## The task
Extract the lines of the data below without any changes, starting at the line that contains "Sort table by the ID column arrow" and ending with the last line of the data.

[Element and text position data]

*****

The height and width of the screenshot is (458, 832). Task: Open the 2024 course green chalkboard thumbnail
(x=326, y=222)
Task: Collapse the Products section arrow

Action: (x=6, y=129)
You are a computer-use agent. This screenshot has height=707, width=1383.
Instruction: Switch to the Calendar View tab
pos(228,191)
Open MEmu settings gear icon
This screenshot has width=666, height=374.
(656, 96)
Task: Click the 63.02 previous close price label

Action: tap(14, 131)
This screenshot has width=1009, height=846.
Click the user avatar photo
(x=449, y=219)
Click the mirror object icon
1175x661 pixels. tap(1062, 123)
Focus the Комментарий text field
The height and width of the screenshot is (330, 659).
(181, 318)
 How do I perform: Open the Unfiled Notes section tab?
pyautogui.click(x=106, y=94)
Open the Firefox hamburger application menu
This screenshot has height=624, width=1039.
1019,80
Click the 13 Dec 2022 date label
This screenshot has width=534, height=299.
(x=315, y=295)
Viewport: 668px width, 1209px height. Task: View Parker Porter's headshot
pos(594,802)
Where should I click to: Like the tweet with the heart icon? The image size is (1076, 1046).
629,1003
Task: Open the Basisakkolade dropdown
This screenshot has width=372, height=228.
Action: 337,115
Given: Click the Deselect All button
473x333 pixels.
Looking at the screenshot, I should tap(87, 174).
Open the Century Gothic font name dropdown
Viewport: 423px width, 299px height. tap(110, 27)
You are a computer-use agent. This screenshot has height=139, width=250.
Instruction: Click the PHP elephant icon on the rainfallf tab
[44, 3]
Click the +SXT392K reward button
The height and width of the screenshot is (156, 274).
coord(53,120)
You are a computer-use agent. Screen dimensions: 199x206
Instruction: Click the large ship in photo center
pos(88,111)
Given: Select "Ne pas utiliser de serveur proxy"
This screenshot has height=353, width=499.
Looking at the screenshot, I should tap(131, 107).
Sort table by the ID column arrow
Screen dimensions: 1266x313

*****

## Solution to this task
Sort table by the ID column arrow
Screen dimensions: 1266x313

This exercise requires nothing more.